Lynne's first album, Sunrise, came out in 1989 on major label, Epic, and she continued to make a steady climb on the charts with five albums through the mid-1990s.
It was her sixth album, I Am Shelby Lynne, in 2000, however, that became her breakout hit. Switching to a sound that dulled the line between country and R&B, singles like "Leavin'" and "Gotta Get Back," became radio standards as the calendar flipped toward a new millennium.
So, come Grammy time the following year, how did Grammy award Lynne for this monumental breakthrough after a decade-plus work in the business?
They awarded her the best NEW artist award.
Yes, you read that correctly. (If there was a way to type the sound of me biting through my lower lip in utter frustration, I would put it here).
I caught up with Lynne at those Grammy Awards and she was pleasantly surprised, said all the right things during her acceptance speech ... and appeared equally as baffled as the gathered media behind the scenes.

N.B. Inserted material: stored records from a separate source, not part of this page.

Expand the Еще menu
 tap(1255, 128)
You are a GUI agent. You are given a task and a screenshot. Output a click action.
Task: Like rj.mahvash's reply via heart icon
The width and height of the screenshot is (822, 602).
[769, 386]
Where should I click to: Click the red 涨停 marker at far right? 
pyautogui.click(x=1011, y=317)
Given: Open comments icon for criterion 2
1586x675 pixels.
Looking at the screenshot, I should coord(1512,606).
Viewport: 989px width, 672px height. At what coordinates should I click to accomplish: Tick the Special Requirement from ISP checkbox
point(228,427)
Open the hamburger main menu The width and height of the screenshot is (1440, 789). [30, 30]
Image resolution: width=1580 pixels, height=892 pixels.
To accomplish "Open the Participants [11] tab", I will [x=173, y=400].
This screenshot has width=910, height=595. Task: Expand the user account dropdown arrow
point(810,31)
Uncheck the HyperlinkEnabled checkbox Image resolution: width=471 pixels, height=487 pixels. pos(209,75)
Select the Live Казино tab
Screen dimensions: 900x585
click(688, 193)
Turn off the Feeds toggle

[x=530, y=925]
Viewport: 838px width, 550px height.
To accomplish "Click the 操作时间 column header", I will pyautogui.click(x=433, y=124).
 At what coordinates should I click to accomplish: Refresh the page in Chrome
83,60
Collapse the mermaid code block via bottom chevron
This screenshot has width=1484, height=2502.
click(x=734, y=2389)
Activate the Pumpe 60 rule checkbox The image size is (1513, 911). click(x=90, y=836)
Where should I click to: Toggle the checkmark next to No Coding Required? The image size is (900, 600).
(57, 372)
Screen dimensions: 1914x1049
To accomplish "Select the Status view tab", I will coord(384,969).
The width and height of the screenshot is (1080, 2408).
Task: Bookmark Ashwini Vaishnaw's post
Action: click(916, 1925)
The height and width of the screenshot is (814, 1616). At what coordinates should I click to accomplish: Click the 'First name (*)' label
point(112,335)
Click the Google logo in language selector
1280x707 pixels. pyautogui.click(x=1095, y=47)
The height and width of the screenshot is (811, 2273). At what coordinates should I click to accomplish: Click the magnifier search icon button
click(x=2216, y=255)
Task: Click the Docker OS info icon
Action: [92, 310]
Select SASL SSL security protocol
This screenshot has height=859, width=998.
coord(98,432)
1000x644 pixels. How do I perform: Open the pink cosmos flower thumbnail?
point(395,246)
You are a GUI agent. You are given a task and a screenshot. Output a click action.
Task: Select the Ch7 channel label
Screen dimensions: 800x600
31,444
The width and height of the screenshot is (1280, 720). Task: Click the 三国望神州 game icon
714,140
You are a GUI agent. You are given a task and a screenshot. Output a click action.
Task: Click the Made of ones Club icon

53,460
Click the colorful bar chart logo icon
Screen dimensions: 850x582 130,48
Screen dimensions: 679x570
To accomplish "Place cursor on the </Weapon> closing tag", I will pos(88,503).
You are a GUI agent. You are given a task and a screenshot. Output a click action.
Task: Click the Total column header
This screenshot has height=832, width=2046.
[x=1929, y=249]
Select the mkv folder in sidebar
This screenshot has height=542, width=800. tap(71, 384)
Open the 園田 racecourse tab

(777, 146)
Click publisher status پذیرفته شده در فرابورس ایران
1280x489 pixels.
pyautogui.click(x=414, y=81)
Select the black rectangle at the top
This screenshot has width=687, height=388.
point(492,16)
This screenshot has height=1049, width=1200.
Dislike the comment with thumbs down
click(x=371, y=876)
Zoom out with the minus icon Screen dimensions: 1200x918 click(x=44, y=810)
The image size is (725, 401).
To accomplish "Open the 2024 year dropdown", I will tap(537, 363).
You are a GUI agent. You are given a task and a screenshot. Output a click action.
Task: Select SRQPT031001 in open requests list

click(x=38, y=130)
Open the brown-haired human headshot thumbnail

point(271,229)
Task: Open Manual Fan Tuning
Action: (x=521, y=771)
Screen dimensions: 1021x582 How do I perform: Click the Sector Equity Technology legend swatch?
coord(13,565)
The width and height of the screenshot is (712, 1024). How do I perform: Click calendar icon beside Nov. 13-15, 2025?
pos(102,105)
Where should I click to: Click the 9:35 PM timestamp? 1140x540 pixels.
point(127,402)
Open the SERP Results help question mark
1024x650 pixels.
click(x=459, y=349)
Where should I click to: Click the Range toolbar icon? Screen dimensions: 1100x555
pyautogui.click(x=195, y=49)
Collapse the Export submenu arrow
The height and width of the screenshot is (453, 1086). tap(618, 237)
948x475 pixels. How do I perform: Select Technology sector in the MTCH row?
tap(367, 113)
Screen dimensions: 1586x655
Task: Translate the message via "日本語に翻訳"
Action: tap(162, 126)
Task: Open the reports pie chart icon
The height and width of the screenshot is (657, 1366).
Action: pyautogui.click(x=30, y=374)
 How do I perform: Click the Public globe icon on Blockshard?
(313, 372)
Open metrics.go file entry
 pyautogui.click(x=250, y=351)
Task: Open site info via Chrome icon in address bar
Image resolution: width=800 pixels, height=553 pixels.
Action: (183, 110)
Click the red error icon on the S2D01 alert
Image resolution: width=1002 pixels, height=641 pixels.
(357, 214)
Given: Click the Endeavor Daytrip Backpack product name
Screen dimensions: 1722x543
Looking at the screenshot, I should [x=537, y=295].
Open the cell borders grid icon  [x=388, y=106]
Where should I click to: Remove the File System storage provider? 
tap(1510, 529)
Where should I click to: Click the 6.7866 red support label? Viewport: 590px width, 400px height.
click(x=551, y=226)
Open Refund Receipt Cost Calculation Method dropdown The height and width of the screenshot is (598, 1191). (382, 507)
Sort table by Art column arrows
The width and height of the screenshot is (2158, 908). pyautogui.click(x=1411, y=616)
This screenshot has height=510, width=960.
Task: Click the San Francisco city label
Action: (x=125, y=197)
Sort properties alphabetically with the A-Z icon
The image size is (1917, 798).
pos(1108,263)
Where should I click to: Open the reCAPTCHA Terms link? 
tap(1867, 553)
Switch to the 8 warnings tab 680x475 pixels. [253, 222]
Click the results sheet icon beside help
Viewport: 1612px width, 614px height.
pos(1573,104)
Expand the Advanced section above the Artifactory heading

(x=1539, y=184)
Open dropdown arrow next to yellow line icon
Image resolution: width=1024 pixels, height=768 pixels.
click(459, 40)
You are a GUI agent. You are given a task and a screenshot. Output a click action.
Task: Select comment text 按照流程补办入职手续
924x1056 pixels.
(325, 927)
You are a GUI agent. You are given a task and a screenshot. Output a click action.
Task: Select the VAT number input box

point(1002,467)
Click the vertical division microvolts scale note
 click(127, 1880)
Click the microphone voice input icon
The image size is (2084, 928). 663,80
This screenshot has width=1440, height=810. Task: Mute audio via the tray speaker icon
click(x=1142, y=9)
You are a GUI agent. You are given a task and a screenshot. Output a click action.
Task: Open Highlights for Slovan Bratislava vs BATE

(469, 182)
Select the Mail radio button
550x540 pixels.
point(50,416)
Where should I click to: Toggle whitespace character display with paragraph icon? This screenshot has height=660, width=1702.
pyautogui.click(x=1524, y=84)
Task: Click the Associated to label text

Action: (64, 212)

I bring all this up because, in the decade since that strange bit of acknowledgement, Lynne has consistently been making albums and touring over the last decade. Two years ago she made an album in tribute to Dusty Springfield, Just A Little Lovin', that is probably one of the most under appreciated cover albums in modern music history.
This trip to Houston is our first live listen to her new album, Tears, Lies & Alibis and finds her enjoying complete control as a writing and recording artist. Lynne recorded and produced the album in her home and it is a return to the biographical honesty that made I Am Shelby Lynne so intoxicating.
Grab a copy and let's see if we can't celebrate Lynne's 21st year recording music music by getting her the Grammy for best new artist ... again.
(And don't put it past the Grammy masterminds to consider this idea.)